What is needed
When you answer, give every record back exactly as written.

Input data
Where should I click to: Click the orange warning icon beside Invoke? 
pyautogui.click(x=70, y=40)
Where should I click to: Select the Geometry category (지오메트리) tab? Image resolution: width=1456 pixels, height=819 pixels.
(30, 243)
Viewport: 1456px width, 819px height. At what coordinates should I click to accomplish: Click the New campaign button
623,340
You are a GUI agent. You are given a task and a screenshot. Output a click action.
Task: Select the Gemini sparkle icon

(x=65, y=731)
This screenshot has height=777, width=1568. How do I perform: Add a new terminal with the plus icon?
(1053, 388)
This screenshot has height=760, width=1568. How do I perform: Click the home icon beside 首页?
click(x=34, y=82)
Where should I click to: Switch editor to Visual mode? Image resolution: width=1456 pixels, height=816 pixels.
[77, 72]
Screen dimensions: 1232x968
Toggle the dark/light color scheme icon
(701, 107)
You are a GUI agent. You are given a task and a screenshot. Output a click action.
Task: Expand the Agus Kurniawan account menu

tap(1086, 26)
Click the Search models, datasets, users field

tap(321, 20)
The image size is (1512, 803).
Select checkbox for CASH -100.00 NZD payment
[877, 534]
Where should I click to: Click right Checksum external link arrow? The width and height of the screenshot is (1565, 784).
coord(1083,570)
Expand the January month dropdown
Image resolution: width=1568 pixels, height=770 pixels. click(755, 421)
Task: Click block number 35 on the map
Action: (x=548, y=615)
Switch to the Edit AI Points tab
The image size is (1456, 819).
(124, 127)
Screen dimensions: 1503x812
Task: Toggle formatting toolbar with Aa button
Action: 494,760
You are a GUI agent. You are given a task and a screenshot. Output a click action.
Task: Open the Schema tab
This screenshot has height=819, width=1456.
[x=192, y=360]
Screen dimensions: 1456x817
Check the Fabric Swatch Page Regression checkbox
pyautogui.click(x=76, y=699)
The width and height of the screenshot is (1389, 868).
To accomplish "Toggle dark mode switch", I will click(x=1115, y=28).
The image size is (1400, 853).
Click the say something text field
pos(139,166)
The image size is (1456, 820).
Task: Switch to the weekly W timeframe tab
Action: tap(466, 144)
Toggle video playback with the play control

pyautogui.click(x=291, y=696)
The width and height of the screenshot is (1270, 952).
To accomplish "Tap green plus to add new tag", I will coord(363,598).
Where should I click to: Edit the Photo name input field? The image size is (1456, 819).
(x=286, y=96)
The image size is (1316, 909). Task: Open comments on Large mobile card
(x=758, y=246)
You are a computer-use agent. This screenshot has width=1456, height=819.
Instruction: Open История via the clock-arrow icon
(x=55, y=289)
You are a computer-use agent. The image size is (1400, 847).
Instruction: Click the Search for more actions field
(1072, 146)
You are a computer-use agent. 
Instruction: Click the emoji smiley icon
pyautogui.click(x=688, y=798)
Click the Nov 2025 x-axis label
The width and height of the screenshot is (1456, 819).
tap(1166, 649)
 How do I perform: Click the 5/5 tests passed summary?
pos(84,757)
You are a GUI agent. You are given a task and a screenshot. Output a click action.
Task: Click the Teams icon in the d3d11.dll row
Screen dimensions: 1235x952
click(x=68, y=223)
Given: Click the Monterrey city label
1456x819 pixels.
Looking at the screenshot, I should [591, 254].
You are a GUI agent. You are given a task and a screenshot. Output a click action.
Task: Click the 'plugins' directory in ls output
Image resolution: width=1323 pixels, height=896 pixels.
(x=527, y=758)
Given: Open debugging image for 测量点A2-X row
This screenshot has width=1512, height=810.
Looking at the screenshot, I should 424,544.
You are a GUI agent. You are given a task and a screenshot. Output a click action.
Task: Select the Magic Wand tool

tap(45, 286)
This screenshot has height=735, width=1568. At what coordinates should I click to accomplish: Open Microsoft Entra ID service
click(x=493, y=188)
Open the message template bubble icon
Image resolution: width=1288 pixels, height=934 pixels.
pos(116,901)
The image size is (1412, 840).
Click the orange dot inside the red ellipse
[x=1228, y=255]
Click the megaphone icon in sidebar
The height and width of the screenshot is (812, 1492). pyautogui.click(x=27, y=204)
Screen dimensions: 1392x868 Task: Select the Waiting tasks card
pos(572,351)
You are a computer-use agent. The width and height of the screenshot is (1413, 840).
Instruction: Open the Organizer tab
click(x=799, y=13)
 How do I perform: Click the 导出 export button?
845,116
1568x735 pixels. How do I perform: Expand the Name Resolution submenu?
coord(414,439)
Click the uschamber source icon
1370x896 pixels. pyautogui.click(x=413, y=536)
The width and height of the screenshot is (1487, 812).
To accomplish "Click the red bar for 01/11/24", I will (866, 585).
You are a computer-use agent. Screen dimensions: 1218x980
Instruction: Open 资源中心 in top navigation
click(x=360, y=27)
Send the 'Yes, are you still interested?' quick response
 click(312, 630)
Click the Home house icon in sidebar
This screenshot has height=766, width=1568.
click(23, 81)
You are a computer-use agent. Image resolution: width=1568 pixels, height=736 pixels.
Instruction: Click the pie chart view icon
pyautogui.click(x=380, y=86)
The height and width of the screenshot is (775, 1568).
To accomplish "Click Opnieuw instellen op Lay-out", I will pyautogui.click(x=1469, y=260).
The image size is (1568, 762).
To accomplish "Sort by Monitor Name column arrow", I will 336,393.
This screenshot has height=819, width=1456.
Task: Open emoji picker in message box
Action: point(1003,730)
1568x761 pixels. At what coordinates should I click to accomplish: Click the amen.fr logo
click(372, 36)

Expected answer
Where should I click to: Click the orange warning icon beside Invoke? 
pyautogui.click(x=70, y=40)
Where should I click to: Select the Geometry category (지오메트리) tab? Image resolution: width=1456 pixels, height=819 pixels.
(30, 243)
Viewport: 1456px width, 819px height. At what coordinates should I click to accomplish: Click the New campaign button
623,340
You are a GUI agent. You are given a task and a screenshot. Output a click action.
Task: Select the Gemini sparkle icon

(x=65, y=731)
This screenshot has height=777, width=1568. How do I perform: Add a new terminal with the plus icon?
(1053, 388)
This screenshot has height=760, width=1568. How do I perform: Click the home icon beside 首页?
click(x=34, y=82)
Where should I click to: Switch editor to Visual mode? Image resolution: width=1456 pixels, height=816 pixels.
[77, 72]
Screen dimensions: 1232x968
Toggle the dark/light color scheme icon
(701, 107)
You are a GUI agent. You are given a task and a screenshot. Output a click action.
Task: Expand the Agus Kurniawan account menu

tap(1086, 26)
Click the Search models, datasets, users field

tap(321, 20)
The image size is (1512, 803).
Select checkbox for CASH -100.00 NZD payment
[877, 534]
Where should I click to: Click right Checksum external link arrow? The width and height of the screenshot is (1565, 784).
coord(1083,570)
Expand the January month dropdown
Image resolution: width=1568 pixels, height=770 pixels. click(755, 421)
Task: Click block number 35 on the map
Action: (x=548, y=615)
Switch to the Edit AI Points tab
The image size is (1456, 819).
(124, 127)
Screen dimensions: 1503x812
Task: Toggle formatting toolbar with Aa button
Action: 494,760
You are a GUI agent. You are given a task and a screenshot. Output a click action.
Task: Open the Schema tab
This screenshot has height=819, width=1456.
[x=192, y=360]
Screen dimensions: 1456x817
Check the Fabric Swatch Page Regression checkbox
pyautogui.click(x=76, y=699)
The width and height of the screenshot is (1389, 868).
To accomplish "Toggle dark mode switch", I will click(x=1115, y=28).
The image size is (1400, 853).
Click the say something text field
pos(139,166)
The image size is (1456, 820).
Task: Switch to the weekly W timeframe tab
Action: tap(466, 144)
Toggle video playback with the play control

pyautogui.click(x=291, y=696)
The width and height of the screenshot is (1270, 952).
To accomplish "Tap green plus to add new tag", I will coord(363,598).
Where should I click to: Edit the Photo name input field? The image size is (1456, 819).
(x=286, y=96)
The image size is (1316, 909). Task: Open comments on Large mobile card
(x=758, y=246)
You are a computer-use agent. This screenshot has width=1456, height=819.
Instruction: Open История via the clock-arrow icon
(x=55, y=289)
You are a computer-use agent. The image size is (1400, 847).
Instruction: Click the Search for more actions field
(1072, 146)
You are a computer-use agent. 
Instruction: Click the emoji smiley icon
pyautogui.click(x=688, y=798)
Click the Nov 2025 x-axis label
The width and height of the screenshot is (1456, 819).
tap(1166, 649)
 How do I perform: Click the 5/5 tests passed summary?
pos(84,757)
You are a GUI agent. You are given a task and a screenshot. Output a click action.
Task: Click the Teams icon in the d3d11.dll row
Screen dimensions: 1235x952
click(x=68, y=223)
Given: Click the Monterrey city label
1456x819 pixels.
Looking at the screenshot, I should [591, 254].
You are a GUI agent. You are given a task and a screenshot. Output a click action.
Task: Click the 'plugins' directory in ls output
Image resolution: width=1323 pixels, height=896 pixels.
(x=527, y=758)
Given: Open debugging image for 测量点A2-X row
This screenshot has width=1512, height=810.
Looking at the screenshot, I should 424,544.
You are a GUI agent. You are given a task and a screenshot. Output a click action.
Task: Select the Magic Wand tool

tap(45, 286)
This screenshot has height=735, width=1568. At what coordinates should I click to accomplish: Open Microsoft Entra ID service
click(x=493, y=188)
Open the message template bubble icon
Image resolution: width=1288 pixels, height=934 pixels.
pos(116,901)
The image size is (1412, 840).
Click the orange dot inside the red ellipse
[x=1228, y=255]
Click the megaphone icon in sidebar
The height and width of the screenshot is (812, 1492). pyautogui.click(x=27, y=204)
Screen dimensions: 1392x868 Task: Select the Waiting tasks card
pos(572,351)
You are a computer-use agent. The width and height of the screenshot is (1413, 840).
Instruction: Open the Organizer tab
click(x=799, y=13)
 How do I perform: Click the 导出 export button?
845,116
1568x735 pixels. How do I perform: Expand the Name Resolution submenu?
coord(414,439)
Click the uschamber source icon
1370x896 pixels. pyautogui.click(x=413, y=536)
The width and height of the screenshot is (1487, 812).
To accomplish "Click the red bar for 01/11/24", I will (866, 585).
You are a computer-use agent. Screen dimensions: 1218x980
Instruction: Open 资源中心 in top navigation
click(x=360, y=27)
Send the 'Yes, are you still interested?' quick response
 click(312, 630)
Click the Home house icon in sidebar
This screenshot has height=766, width=1568.
click(23, 81)
You are a computer-use agent. Image resolution: width=1568 pixels, height=736 pixels.
Instruction: Click the pie chart view icon
pyautogui.click(x=380, y=86)
The height and width of the screenshot is (775, 1568).
To accomplish "Click Opnieuw instellen op Lay-out", I will pyautogui.click(x=1469, y=260).
The image size is (1568, 762).
To accomplish "Sort by Monitor Name column arrow", I will 336,393.
This screenshot has height=819, width=1456.
Task: Open emoji picker in message box
Action: point(1003,730)
1568x761 pixels. At what coordinates should I click to accomplish: Click the amen.fr logo
click(372, 36)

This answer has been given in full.